**** MATERIAL SHOWN

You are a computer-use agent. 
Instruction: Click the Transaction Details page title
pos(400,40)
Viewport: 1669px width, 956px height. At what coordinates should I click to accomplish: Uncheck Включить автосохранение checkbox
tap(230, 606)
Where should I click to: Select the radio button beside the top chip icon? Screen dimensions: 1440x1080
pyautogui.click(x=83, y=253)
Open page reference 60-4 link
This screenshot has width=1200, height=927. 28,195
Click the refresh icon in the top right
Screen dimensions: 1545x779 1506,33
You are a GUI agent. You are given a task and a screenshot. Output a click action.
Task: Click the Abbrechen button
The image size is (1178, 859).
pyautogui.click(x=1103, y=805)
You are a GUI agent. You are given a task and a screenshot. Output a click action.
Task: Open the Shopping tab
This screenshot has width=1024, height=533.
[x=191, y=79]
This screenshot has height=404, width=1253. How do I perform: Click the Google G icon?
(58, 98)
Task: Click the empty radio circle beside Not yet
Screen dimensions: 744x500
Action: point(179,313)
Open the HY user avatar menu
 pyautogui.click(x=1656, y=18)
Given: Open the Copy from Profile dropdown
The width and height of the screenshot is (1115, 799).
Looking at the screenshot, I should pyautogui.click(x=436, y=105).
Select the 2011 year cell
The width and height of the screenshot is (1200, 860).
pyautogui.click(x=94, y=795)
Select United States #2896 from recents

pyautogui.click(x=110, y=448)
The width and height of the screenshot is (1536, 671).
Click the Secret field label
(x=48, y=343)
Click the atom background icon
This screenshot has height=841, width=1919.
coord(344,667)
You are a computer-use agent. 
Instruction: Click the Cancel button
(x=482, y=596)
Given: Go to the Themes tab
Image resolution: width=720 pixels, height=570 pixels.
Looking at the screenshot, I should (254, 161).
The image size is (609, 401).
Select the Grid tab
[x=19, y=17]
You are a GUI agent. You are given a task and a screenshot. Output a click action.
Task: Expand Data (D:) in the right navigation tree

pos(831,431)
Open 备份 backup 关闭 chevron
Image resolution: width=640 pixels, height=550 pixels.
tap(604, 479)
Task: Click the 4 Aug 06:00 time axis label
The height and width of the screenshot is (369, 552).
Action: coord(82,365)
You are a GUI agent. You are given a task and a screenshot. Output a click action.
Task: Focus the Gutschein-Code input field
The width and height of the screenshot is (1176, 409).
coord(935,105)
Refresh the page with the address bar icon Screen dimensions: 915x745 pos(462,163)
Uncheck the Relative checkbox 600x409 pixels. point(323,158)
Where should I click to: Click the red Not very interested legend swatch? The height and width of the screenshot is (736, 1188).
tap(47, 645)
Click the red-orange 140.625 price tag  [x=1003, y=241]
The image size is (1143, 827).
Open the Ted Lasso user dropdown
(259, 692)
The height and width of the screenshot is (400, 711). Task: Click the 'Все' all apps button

********

- _WHAT IS EXPECTED_: Print out the complete data above, character for character.

- _WRITTEN ANSWER_:
You are a computer-use agent. 
Instruction: Click the Transaction Details page title
pos(400,40)
Viewport: 1669px width, 956px height. At what coordinates should I click to accomplish: Uncheck Включить автосохранение checkbox
tap(230, 606)
Where should I click to: Select the radio button beside the top chip icon? Screen dimensions: 1440x1080
pyautogui.click(x=83, y=253)
Open page reference 60-4 link
This screenshot has width=1200, height=927. 28,195
Click the refresh icon in the top right
Screen dimensions: 1545x779 1506,33
You are a GUI agent. You are given a task and a screenshot. Output a click action.
Task: Click the Abbrechen button
The image size is (1178, 859).
pyautogui.click(x=1103, y=805)
You are a GUI agent. You are given a task and a screenshot. Output a click action.
Task: Open the Shopping tab
This screenshot has width=1024, height=533.
[x=191, y=79]
This screenshot has height=404, width=1253. How do I perform: Click the Google G icon?
(58, 98)
Task: Click the empty radio circle beside Not yet
Screen dimensions: 744x500
Action: point(179,313)
Open the HY user avatar menu
 pyautogui.click(x=1656, y=18)
Given: Open the Copy from Profile dropdown
The width and height of the screenshot is (1115, 799).
Looking at the screenshot, I should pyautogui.click(x=436, y=105).
Select the 2011 year cell
The width and height of the screenshot is (1200, 860).
pyautogui.click(x=94, y=795)
Select United States #2896 from recents

pyautogui.click(x=110, y=448)
The width and height of the screenshot is (1536, 671).
Click the Secret field label
(x=48, y=343)
Click the atom background icon
This screenshot has height=841, width=1919.
coord(344,667)
You are a computer-use agent. 
Instruction: Click the Cancel button
(x=482, y=596)
Given: Go to the Themes tab
Image resolution: width=720 pixels, height=570 pixels.
Looking at the screenshot, I should (254, 161).
The image size is (609, 401).
Select the Grid tab
[x=19, y=17]
You are a GUI agent. You are given a task and a screenshot. Output a click action.
Task: Expand Data (D:) in the right navigation tree

pos(831,431)
Open 备份 backup 关闭 chevron
Image resolution: width=640 pixels, height=550 pixels.
tap(604, 479)
Task: Click the 4 Aug 06:00 time axis label
The height and width of the screenshot is (369, 552).
Action: coord(82,365)
You are a GUI agent. You are given a task and a screenshot. Output a click action.
Task: Focus the Gutschein-Code input field
The width and height of the screenshot is (1176, 409).
coord(935,105)
Refresh the page with the address bar icon Screen dimensions: 915x745 pos(462,163)
Uncheck the Relative checkbox 600x409 pixels. point(323,158)
Where should I click to: Click the red Not very interested legend swatch? The height and width of the screenshot is (736, 1188).
tap(47, 645)
Click the red-orange 140.625 price tag  [x=1003, y=241]
The image size is (1143, 827).
Open the Ted Lasso user dropdown
(259, 692)
The height and width of the screenshot is (400, 711). Task: Click the 'Все' all apps button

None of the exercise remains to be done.